Dr. Roy Hanashiro
The Wyatt Exploration Program has entered its third year. This program has brought UM-Flint history majors to Poland and Virginia. These trips have been rewarding to our students, as they were able to experience history and culture outside of Michigan. I will be travelling with a group of students to Japan in May of 2012 and hope to continue this process of enriching the lives of our students.
I came to UM-Flint in 1989. Over the years many changes took place on our campus, including internationalization. When I first arrived, international studies was on the periphery; international studies minor was hardly visible and the only study abroad program was to Egypt. There were, however, faculty members who saw the need for internationalization, including those in the History Department. With their support, I was able to develop courses on East Asia and actively participated in enhancing the visibility of international studies. Furthermore, my colleagues have supported my involvement in the Japan Center for Michigan Universities, and I have been the campus representative for this consortium since its inception in 1989. UM-Flint has come a long way; there are several study abroad trips to various parts of world, the number of international students has greatly increased (there were only a handful in 1989), and we have an international center. The History Department has its own study abroad tours through the Wyatt Exploration Program. In 1989, it never crossed my mind that the department would be sponsoring its own study abroad tours regularly. Truly, we are most grateful to Dorothea Wyatt.

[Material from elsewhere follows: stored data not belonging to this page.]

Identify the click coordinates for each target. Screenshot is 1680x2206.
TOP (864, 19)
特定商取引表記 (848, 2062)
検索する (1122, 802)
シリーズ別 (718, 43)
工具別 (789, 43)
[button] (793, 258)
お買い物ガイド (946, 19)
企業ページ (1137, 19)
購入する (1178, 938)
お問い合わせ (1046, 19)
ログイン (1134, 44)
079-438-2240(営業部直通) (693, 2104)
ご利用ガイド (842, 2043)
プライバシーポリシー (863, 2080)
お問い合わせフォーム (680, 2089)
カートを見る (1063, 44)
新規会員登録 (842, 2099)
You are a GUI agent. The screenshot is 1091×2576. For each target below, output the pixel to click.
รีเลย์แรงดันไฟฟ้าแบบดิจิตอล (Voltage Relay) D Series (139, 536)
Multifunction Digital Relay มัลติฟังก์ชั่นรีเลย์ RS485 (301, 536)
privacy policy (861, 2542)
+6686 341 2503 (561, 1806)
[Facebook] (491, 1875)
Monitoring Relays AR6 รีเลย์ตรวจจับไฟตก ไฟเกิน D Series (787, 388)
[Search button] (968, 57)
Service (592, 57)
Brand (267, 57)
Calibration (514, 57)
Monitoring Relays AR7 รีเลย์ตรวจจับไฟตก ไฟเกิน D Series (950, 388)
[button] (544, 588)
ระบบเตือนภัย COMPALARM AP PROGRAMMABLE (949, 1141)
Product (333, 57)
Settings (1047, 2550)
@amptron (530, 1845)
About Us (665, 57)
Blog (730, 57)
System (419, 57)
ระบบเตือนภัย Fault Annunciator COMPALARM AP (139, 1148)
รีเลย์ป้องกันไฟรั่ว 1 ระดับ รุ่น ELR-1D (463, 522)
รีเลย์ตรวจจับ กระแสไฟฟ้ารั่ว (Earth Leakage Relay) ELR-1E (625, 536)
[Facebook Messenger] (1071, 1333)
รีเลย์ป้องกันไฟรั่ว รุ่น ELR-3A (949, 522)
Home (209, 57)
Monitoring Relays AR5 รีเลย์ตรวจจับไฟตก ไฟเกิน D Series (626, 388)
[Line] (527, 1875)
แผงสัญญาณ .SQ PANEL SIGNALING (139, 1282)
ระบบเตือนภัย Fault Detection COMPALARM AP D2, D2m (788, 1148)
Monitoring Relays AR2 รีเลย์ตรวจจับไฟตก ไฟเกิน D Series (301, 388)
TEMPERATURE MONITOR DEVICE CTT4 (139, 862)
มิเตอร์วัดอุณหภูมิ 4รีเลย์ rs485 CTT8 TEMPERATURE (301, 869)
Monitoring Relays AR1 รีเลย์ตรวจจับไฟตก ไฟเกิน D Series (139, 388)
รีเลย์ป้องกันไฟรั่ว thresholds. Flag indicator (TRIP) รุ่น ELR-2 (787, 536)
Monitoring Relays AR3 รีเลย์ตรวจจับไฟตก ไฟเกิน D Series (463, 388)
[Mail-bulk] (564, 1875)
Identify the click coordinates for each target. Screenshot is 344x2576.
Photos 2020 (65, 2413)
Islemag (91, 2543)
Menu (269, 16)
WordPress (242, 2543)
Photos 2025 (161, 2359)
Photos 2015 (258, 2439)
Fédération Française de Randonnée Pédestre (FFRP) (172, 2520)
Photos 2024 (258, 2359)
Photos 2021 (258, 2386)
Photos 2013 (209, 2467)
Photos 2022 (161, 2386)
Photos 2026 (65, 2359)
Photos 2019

I am a frequent visitor to Japan, and I had my first extended stay during my graduate school days. It was exciting to visit the places I had studied and to be able to conduct research in Japan. Thankfully, my Japanese language skills were good enough to overcome the language barrier, but the customs and traditions were different. Adjustments were in order. As I lived in Japan, it became a country that was beyond my research interest. I came to appreciate its history, culture, and people. Also, I started to understand my Japanese heritage better. As we travel through Japan, we will be visiting many places and their historical significance should be grasped. We will be meeting also with Japanese students, and it is my wish that the UM-Flint students will make the best of this encounter. History cannot be fully comprehended without bringing in humanity. Discourse with the Japanese students should enhance one’s understanding of Japan and its history.
It is my honor and pleasure to lead this tour. I hope to share my knowledge and experience to make this trip more meaningful.